I am a childless single woman of a certain age. While I am not a child hater, I have difficulties with contemporaries who submerge their identities and lives in grandchildren. One couple gave up a blissful retirement to provide free care for their grandchildren even though the parents have well-paid jobs, and they can barely discuss anything else. Others won’t stop discussing people I haven’t met and with whom I have little in common. I would like to continue these friendships, but they seem very one-sided. There are more of us independent women out there than people think.
M.M. / Boston
It’s hard when a friend develops an obsession you don’t share. Sometimes it’s a temporary madness: The newfound delirium of grandbabies or grad school or gluten-free living sweeps them up and discombobulates them, but after a while they will figure out their new identity and achieve some balance. Be patient with such friends, but not endlessly so. Guide the conversation from gossipy specifics to universal topics you find more engaging — how things have changed since your own childhood, recent findings in neural development, the politics of family leave, why Legos had to go and get so fancy. Announce when you’re ready to change the subject: “I’d really like to tell you about the trip I’m planning. Can we talk about that for a while?”
Sometimes, though, a friend’s newfound obsession is concomitant with an emotional withdrawal or a change in values. That’s different. And only you can make the call as to when that’s the case. You do seem disapproving of some of your friends’ life choices, above and beyond the fact that they won’t shut up about said choices. I wouldn’t be surprised if they’re picking up on that disapproval and doubling down on their grandparental identity in the face of it. You’re right that there are many people out there whose lives don’t revolve around grandchildren (or children) to an exclusive degree. Go find your tribe!

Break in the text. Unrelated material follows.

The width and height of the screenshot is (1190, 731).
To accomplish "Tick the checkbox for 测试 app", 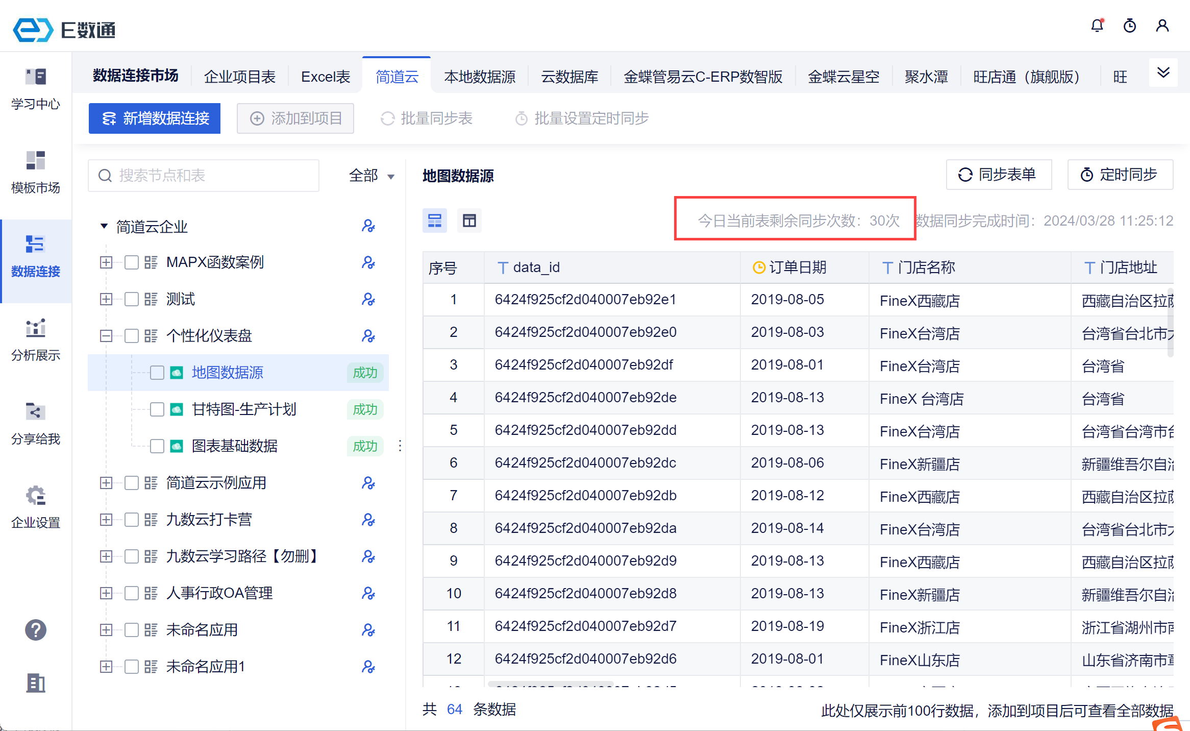I will pyautogui.click(x=132, y=299).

I am a man who recently had lunch with a female friend in Harvard Square, though I’m not sure of the restaurant. After lunch, we both headed for the bathroom. It apparently hadn’t occurred to either of us that, this being 2017, it would be the same bathroom at the same time. A rather small, acoustically excellent bathroom. Awkward. Are we just insufficiently evolved for the new world of genderless public facilities? Or is there a more socially graceful way these situations might play out?
F.C. / Boston
If it was the restaurant you mentioned it might be in your letter, its bathrooms have been notably intimate since the ’90s — as is the case in many restaurants and bars in crowded urban areas. It’s not a 2017 thing or a gender thing or a hip millennial thing (tiny hats and tiny houses, yes; tiny toilets, no).
I don’t even think gender is your main concern, F.C., because you wouldn’t have coined the felicitous phrase “acoustically excellent” if it were. Would you have been comfortable hearing the other person’s business, or knowing your own were being heard, if your lunch companion were a man?
Those of us who value privacy ought to avoid going to the bathroom with friends. (If Lucy Loobuddy seems to want to make a group excursion out of it, ask her if she can watch your stuff or order you a refill when the server comes by.) We especially ought to do this in Harvard Square restaurants renowned for their hearty grain and bean bowls.